Mereka melemparkan kail bersangkut umpan itu ke tengah, lalu meletakkan kaleng penggulung di sela-sela alur petak tembok miring, dan duduk sejenak. Sebentar-sebentar memeriksa ada-tidaknya ikan yang tersangkut, dan duduk kembali di tebing tembok miring ini sembari menghisap sebatang rokok filter.
Nikmat sekali, tampaknya. Entah apa yang tersangkut dalam khayalan mereka. Tak jauh dari situ, beberapa ikan sembilang tergeletak (ada yang masih menggelepar) dengan ikatan senar di sela insang.
Aku sendiri tidak tahu, harus dengan umpan apa lagi yang pas untuk kupasangkan di kail pertanyaanku supaya bisa kudapatkan jawaban tepat dari bibir merah jambu-basah gadis itu tentang asal-usul atau alamat tempat tinggalnya. Apakah mungkin aku bisa mengorek sedikit jati diri gadis itu melalui para remaja pemancing itu, atau dari ibu warung empek-empek di pojok dermaga?

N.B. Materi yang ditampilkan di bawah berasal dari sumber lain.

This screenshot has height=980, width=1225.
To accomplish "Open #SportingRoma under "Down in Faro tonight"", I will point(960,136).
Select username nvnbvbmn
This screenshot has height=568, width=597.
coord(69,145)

Aku ragu-ragu. Di usiaku yang mendekati seperempat abad ini ternyata aku masih kesulitan menemukan cara untuk sekadar tahu tentang lawan jenis.

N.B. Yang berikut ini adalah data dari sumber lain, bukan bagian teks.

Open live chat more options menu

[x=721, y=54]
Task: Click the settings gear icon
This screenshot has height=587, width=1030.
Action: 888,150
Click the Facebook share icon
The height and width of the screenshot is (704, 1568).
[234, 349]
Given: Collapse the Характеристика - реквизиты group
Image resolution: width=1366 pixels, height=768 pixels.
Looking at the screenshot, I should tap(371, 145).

Tapi, apakah memang penting bagiku untuk mengetahui segelintir informasi apa saja mengenai gadis itu? Apa gunanya? Apa pula ada kelanjutan dari perjumpaan-perjumpaan kami manakala senja begitu rupa memamerkan kemahirannya melukis dirinya dengan penuh kegemilangan? Mau coba-coba singgah ke rumahnya yang, tidak mustahil, ditempatinya bersama suaminya atau gadis ini sebenarnya sedang gelisah menanti hari pernikahannya?
***
“Hanya mendung yang akan membendung geliat senja di sana,” ujar gadis itu sontak membuyarkan beragam kepenasaranku padanya, walaupun segera kusadari bahwa kedatanganku di kota dermaga ini agak bergeser dari fokus utama, yaitu menikmati senja.
“Apakah kamu sering mendapati senja ditelikung mendung itu?”
“Ya. Dan tak akan ada keindahan dalam mengakhiri hari. Menyedihkan. Seperti pula hidup sebagian manusia yang berakhir dengan hal-hal yang tidak terpuji.”
“Berarti tidak beda jauh dengan mendung yang memenggal perjalanan fajar di dermaga Kampung Nelayan di kotaku. Situasi yang menghambat kegemilangan hidup seseorang.”
“Entahlah. Namun, lepas subuh, bila mendung cuma sesaat, matahari akan tetap menanjak, menyibak cakrawala sampai terang-benderang. Berbeda dengan senja, ‘kan?”